TASK DETAILS - Copy the lines below word for word, starting at the line containing "Viewport: 960px width, 540px" and ending with the line containing "(x=738, y=192)", both included.

DATA TO PROCESS -
_ _ _

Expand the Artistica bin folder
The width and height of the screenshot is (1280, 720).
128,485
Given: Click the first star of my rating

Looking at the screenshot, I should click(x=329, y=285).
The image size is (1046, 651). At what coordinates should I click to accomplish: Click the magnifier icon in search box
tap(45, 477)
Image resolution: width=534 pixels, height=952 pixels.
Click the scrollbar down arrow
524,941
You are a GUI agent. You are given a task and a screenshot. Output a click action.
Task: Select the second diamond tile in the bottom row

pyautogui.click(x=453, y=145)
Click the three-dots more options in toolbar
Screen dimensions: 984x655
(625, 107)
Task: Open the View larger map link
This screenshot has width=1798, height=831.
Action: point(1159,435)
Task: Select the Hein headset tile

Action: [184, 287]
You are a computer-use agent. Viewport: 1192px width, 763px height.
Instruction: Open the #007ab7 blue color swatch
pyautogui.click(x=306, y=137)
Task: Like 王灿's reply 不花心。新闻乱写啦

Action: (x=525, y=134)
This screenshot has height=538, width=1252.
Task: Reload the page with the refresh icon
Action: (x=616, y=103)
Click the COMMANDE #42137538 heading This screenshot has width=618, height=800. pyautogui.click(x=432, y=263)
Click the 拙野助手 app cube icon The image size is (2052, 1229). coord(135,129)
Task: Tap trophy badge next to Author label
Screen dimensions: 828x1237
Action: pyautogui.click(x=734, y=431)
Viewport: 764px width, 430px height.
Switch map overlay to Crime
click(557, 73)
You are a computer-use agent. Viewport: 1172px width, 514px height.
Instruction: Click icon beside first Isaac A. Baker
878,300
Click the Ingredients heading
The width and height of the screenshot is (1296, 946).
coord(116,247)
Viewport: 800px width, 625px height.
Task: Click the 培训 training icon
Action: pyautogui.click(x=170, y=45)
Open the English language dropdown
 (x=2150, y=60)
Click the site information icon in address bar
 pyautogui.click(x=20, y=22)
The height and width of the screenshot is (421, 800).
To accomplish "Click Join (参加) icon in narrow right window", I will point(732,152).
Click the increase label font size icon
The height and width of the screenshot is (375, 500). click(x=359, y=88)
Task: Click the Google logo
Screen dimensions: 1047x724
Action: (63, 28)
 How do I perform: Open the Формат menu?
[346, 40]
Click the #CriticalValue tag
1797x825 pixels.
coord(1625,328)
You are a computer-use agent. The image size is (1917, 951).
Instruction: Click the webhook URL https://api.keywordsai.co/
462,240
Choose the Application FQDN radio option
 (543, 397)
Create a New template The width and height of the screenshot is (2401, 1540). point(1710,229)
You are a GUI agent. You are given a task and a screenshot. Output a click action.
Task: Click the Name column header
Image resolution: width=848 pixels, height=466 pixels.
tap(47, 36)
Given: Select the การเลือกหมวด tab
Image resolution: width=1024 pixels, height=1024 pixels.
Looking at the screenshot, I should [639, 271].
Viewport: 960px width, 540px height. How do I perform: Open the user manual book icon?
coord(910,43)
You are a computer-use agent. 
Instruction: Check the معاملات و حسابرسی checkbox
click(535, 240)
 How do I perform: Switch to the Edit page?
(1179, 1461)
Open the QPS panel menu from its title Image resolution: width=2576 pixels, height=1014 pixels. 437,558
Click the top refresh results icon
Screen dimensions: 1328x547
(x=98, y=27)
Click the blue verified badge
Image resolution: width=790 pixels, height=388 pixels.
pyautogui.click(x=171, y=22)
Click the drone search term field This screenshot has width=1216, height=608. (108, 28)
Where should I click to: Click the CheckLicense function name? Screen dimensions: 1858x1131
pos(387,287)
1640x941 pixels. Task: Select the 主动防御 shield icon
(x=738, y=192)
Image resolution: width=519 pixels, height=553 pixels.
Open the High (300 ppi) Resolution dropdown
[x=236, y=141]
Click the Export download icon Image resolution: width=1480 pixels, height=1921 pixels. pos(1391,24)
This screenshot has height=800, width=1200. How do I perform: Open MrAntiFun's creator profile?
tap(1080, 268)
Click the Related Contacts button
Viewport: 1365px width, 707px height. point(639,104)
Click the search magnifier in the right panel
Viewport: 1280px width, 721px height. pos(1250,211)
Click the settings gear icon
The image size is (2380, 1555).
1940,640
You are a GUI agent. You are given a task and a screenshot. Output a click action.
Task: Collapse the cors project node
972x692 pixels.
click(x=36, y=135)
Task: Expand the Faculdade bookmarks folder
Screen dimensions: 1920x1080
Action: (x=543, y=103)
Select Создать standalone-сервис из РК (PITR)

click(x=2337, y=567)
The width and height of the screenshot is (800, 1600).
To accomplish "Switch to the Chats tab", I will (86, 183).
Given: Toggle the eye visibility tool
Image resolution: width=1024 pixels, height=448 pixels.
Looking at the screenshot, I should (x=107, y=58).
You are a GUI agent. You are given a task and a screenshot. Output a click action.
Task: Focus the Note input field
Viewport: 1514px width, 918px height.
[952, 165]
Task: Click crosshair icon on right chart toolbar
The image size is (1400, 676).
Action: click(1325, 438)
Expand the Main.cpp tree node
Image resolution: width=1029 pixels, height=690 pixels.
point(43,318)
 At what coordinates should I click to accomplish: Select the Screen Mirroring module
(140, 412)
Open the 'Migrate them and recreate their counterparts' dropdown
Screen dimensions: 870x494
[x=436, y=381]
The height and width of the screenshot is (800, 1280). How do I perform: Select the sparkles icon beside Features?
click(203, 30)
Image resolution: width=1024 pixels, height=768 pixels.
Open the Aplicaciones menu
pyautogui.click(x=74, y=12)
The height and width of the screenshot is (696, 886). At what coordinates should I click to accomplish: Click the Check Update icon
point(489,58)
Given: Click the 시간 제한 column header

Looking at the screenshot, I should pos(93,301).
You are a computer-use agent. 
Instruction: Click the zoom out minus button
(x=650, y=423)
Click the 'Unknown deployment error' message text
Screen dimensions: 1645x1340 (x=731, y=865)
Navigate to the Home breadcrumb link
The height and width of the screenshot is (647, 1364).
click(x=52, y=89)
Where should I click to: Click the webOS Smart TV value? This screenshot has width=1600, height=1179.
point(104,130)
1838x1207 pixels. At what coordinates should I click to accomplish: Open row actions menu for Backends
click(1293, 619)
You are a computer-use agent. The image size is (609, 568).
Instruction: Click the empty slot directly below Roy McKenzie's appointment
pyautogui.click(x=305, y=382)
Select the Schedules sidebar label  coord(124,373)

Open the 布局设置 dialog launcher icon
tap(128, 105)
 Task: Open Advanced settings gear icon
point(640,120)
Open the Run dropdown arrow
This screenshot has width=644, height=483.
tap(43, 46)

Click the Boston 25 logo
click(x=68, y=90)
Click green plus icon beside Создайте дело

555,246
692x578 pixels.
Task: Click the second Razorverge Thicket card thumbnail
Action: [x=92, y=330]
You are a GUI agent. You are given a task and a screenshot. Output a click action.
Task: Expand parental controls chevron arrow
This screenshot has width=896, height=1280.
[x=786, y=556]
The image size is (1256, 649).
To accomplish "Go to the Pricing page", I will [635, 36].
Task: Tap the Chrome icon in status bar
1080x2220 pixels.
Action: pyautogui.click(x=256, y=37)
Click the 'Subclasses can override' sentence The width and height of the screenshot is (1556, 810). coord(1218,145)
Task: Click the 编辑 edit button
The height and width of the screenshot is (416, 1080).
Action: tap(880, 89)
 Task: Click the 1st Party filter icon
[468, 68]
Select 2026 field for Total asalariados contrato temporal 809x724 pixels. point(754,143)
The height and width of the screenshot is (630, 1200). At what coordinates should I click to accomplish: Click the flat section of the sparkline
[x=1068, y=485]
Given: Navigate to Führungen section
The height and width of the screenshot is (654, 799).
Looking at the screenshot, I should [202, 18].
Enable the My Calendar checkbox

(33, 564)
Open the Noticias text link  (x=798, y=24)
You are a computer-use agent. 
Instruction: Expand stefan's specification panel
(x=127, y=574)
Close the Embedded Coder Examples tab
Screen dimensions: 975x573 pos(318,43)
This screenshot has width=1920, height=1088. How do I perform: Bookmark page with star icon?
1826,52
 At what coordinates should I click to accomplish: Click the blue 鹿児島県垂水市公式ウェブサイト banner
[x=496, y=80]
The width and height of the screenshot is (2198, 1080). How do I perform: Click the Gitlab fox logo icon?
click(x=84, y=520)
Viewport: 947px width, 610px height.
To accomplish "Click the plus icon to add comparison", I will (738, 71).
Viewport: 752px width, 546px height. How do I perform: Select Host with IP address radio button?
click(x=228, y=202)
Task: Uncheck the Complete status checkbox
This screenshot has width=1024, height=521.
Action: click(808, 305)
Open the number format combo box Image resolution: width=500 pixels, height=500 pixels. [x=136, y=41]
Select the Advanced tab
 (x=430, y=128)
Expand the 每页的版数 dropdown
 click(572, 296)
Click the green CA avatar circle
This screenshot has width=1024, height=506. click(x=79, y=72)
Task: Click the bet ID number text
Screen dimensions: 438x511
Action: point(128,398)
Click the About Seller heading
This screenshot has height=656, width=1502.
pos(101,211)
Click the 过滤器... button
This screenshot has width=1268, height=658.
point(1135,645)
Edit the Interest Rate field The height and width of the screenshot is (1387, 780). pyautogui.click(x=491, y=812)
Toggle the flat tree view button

_ _ _

RESULT FOR THIS EXERCISE -
Viewport: 960px width, 540px height. How do I perform: Open the user manual book icon?
coord(910,43)
You are a computer-use agent. 
Instruction: Check the معاملات و حسابرسی checkbox
click(535, 240)
 How do I perform: Switch to the Edit page?
(1179, 1461)
Open the QPS panel menu from its title Image resolution: width=2576 pixels, height=1014 pixels. 437,558
Click the top refresh results icon
Screen dimensions: 1328x547
(x=98, y=27)
Click the blue verified badge
Image resolution: width=790 pixels, height=388 pixels.
pyautogui.click(x=171, y=22)
Click the drone search term field This screenshot has width=1216, height=608. (108, 28)
Where should I click to: Click the CheckLicense function name? Screen dimensions: 1858x1131
pos(387,287)
1640x941 pixels. Task: Select the 主动防御 shield icon
(x=738, y=192)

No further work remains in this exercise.